Photo by Kai Bienert
Composer Bernhard Lang throws Schubert for a loop in this month’s MaerzMusik festival at the Haus der Berliner Festspiele Mar 11-19.
Using classical instruments and all kinds of electronic gadgets, Lang has long experimented with repetitive patterns, most prominently in his Monadology series of meta-compositions which recycle and remix original scores from music history. As part of MaerzMusik, Lang will perform his 32nd Monadology, The Cold Trip, a rendition of Franz Schubert’s song cycle Winterreise (Winter Journey). Prior to his concert on March 13, we spoke to the composer about his fascination with loops.
How does Winterreise behave in a loop?
Very well. For one thing, loops were already inherent in Schubert’s characteristic and innovative piano accompaniment technique. The rhythmic components of his piano patterns are sometimes even compared to minimal music. Also the circularity of his harmonics, always returning to the starting point, but then breaking out of this circle to cause confusion. Basically, he’s behaving cyclically; not linear like Beethoven.
Doesn't a loop imply an endless winter? How horrible.
Whether you ever arrive on the Winterreise is a question of interpretation. If you look at the conditions under which Schubert created the Winterreise – and according to himself – it’s a journey towards death. In that sense, the finality is present, but the journey’s destinations are brought up in the middle already. It’s more of a winter maze, and it wouldn't be as exciting if it had been composed linearly. It'd be like following the 24 stations of the cross and going home satisfied after Jesus's crucifixion at number 24.
Does repetition help in understanding and finding structure?
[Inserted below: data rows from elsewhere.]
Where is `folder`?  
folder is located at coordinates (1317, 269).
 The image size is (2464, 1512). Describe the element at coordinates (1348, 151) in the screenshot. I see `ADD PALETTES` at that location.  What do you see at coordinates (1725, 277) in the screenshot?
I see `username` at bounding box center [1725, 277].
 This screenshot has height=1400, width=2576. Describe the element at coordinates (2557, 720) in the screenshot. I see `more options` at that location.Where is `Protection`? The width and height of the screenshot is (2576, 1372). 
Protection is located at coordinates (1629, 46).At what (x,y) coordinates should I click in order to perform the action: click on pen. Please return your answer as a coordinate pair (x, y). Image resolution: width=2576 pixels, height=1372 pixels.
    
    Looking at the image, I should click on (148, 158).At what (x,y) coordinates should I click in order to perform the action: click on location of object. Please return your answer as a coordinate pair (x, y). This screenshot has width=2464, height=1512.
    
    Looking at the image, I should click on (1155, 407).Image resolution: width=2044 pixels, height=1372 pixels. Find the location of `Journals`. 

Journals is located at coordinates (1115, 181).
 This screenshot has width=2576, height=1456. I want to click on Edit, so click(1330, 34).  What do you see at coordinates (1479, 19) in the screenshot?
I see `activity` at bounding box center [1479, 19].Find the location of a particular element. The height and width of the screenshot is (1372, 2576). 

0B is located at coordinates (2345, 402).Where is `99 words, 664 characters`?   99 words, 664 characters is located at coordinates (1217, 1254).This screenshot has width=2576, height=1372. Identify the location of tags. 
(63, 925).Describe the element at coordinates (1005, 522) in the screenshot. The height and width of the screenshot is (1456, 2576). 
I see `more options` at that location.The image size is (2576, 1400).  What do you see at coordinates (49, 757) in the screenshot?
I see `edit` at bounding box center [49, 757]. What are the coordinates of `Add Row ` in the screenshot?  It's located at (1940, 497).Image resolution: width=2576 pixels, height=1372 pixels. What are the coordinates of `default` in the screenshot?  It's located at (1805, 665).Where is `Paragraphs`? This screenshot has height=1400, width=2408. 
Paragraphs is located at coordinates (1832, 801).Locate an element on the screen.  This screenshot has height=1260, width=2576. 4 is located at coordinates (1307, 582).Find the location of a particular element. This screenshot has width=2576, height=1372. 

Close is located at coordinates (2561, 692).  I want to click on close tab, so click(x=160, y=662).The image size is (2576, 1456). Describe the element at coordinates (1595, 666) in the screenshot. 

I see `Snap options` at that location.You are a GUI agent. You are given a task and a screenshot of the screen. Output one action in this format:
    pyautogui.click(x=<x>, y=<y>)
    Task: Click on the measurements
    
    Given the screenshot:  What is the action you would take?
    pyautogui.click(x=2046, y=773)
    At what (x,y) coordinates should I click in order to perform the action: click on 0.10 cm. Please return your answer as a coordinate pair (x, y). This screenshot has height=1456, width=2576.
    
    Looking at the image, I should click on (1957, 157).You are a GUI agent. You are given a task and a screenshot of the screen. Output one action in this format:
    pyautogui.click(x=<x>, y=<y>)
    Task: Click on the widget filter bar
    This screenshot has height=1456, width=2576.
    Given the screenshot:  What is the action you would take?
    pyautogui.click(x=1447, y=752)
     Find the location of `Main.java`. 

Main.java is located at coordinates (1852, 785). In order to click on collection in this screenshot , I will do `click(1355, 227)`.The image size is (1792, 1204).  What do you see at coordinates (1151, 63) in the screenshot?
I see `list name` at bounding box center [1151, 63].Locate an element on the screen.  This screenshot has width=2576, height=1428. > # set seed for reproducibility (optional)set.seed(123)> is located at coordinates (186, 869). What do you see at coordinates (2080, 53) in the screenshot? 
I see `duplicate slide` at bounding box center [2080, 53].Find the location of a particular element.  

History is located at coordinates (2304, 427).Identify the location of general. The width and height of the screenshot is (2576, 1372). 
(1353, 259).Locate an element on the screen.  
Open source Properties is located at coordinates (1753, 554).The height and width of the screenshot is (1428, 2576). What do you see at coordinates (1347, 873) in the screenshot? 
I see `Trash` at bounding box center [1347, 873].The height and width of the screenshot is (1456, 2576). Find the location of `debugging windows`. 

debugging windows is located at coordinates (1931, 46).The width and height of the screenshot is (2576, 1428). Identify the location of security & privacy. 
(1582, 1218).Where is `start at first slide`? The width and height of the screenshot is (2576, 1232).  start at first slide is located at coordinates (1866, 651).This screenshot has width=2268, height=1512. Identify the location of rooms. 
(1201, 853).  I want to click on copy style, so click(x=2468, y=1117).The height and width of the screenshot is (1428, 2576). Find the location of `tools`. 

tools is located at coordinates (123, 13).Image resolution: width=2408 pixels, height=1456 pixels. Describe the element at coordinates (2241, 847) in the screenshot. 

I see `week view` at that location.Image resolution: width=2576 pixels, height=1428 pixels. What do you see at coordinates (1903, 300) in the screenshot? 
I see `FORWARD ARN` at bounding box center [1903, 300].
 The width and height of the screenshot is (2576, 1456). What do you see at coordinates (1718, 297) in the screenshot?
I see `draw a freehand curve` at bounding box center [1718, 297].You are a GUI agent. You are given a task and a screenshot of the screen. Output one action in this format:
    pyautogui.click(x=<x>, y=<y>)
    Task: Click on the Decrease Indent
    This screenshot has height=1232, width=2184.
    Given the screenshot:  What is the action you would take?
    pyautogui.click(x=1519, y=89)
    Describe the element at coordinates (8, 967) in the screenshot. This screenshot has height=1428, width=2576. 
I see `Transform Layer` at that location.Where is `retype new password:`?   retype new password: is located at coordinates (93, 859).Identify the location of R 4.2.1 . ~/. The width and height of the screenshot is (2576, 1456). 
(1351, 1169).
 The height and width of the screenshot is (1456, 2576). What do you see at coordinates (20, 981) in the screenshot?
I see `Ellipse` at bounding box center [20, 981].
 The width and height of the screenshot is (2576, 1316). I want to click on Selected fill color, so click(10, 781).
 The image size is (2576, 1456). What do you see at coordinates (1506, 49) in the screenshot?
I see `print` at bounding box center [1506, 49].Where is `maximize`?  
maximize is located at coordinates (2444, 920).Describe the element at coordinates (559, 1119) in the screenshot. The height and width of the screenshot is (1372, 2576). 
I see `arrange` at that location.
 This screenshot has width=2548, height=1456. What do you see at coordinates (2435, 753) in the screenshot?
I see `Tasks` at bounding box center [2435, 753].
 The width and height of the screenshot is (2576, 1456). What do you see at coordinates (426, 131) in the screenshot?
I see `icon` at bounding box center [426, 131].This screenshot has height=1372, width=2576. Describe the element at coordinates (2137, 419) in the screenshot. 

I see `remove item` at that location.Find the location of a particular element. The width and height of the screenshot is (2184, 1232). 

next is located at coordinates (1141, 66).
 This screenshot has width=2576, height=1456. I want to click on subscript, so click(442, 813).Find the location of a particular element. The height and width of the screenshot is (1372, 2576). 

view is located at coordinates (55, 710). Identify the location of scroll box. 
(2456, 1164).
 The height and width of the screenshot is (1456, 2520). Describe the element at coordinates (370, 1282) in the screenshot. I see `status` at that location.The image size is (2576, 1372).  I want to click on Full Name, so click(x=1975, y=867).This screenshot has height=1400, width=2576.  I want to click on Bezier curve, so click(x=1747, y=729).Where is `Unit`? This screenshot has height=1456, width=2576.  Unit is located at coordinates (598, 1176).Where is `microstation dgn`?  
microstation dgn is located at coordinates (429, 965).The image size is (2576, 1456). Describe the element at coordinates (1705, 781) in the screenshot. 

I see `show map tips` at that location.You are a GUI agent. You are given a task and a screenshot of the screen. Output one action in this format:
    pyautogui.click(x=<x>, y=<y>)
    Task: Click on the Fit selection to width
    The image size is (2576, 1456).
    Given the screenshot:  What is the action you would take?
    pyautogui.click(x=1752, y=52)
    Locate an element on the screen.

All one-dimensional interpretations of repetitive structures surely miss the mark – like the old Adorno ones, which really are denunciating and polemic. In Difference and Repetition, Deleuze wonderfully describes how walking on this terrain is very complex. It transitions from tranquilising to terrorising, from enlightening to encrypting. People get in a trance praying the rosary or listening to techno music, but if you tell your girlfriend “I love you” 200 times, she won’t be happy about it after a while. These are different situations.
Your Monadology series is reminiscent of Burroughs' cut-up technique.
He was sort of a father figure. I read the first Burroughs texts in the mid-1970s, including his theoretical writings on ‘cut-up’ and ‘fold-in’, where he says that the repetition of sound material via loops changes reality. He surely was the initial spark for all these techniques; the idea of never leaving any kind of given material intact. It's also part of destructivism, which creates new contexts out of destruction. My work is a critical reaction to the claim of original music creation, this dreadful repetitive culture which we are in right now, this recycling of the dead. What classical music has come up with since the end of the Second World War... it fuels destructive impulses in me. To solve this in a composition is a way of creating something positive from destruction – hopefully.
Can you relate to current club music?
There’s an interesting club scene in Vienna, and I check out concerts on a regular basis. I’m mostly drawn to the weird ones, which we have plenty of. I try to see turntable artists whenever I can, because they work with the music archive as well. All these techniques, looping and scratching, I adopted from them. It’s still a great source of inspiration. I remember when I listened to experimental techno bands with extremely exciting arrangements in the 1990s. You could have turned their music into written compositions. Back then it was also just the niche that interested me – the subculture within the subculture...
THE COLD TRIP PTS. 1 AND 2 March 13, 21:00 | Haus der Berliner Festspiele, Schaperstr. 24, Wilmersdorf, U-Bhf Spichernstr.